As you shower, shave and brush your teeth, your frontal lobe, the newest part of your brain (in evolutionary terms) thinks about your day. Simultaneously, your motor cortex and sensory cortex--both inch-wide strips, running side to side, across the top of your head—coordinate and execute the complex behaviors of getting ready for your day. These activities occur with almost no input from your conscious, active frontal lobe.

You head out to the garage to go to work and, without looking, grab your keys out of your pocket or purse. Your sensory cortex, located just above your ears, effortlessly identifies the right key by its shape. You back out of the garage and your cerebellum, sitting just behind the brainstem, coordinates all the complex movements of your feet on the pedals, hands on the wheel and eyes on the rearview mirror. Suddenly, your visual cortex notes a dark shape move behind the car in the rearview mirror. Within milliseconds, the information is interpreted and sent to the motor cortex, and your feet hit the brakes. A second or two pass before your higher brain areas catch up, and you interpret the shape as the neighbor kid recklessly riding by on his new bike.
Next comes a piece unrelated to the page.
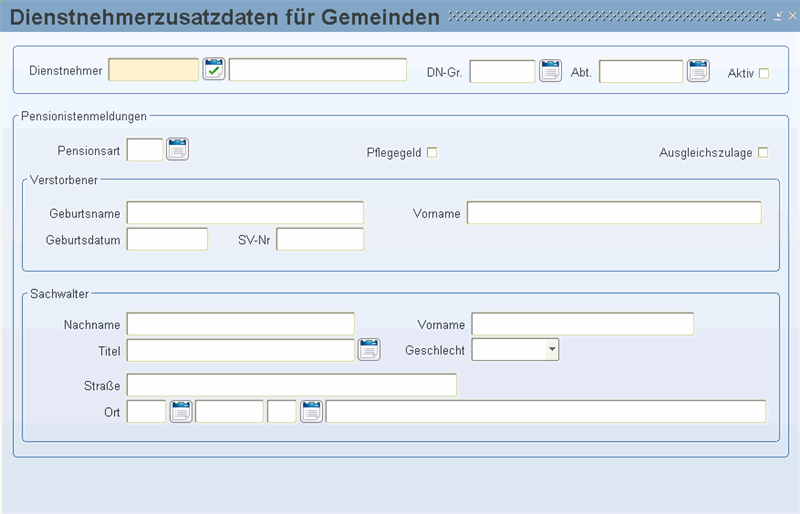Viewport: 800px width, 514px height.
Task: Tick the Pflegegeld checkbox
Action: 432,153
All day at work, as you concentrate on your job, a small area of the brain located a few inches behind your eyes regulates your heart beat, your rate of breathing, your body temperature and your appetite. Every new fact that enters your mind is processed by the hippocampus, a little seahorse-shaped area deep in the brain at the level of your temples. The hippocampus decides, like a master filing clerk, what facts are worth saving in long-term memory and what’s worth forgetting.
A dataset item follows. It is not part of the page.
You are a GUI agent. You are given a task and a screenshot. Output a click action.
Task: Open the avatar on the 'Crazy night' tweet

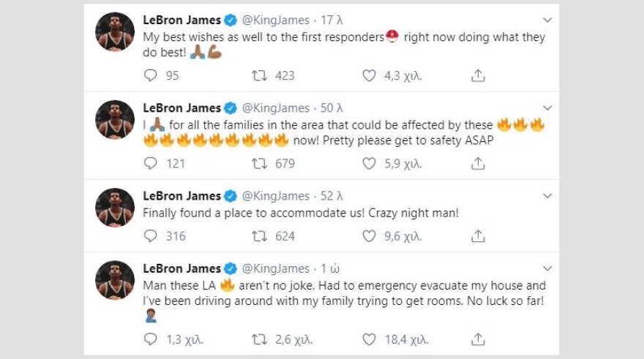point(116,207)
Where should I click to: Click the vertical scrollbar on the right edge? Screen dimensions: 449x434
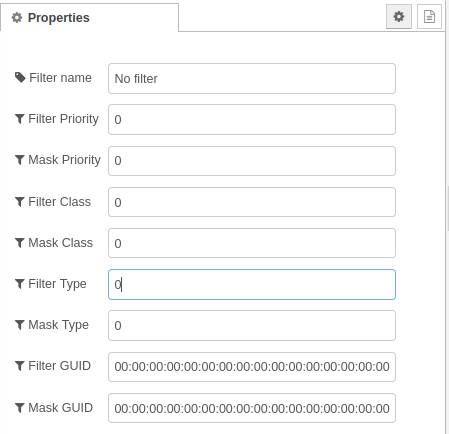[x=448, y=208]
Procedural memory--the kind used to brush your teeth or ride a bike—is stored mainly in the cerebellum and motor areas of the frontal lobe. This kind of memory allows you to cook supper after work while using your attention to talk to a friend on the phone. Nothing gets dropped or burned. Your reticular formation, in concert with the tiny, melatonin-making pineal gland near the center of the brain, starts making you feel tired. Time for bed. You climb in, turn out the light and, as portion after portion of your brain enters sleep…another busy day ends.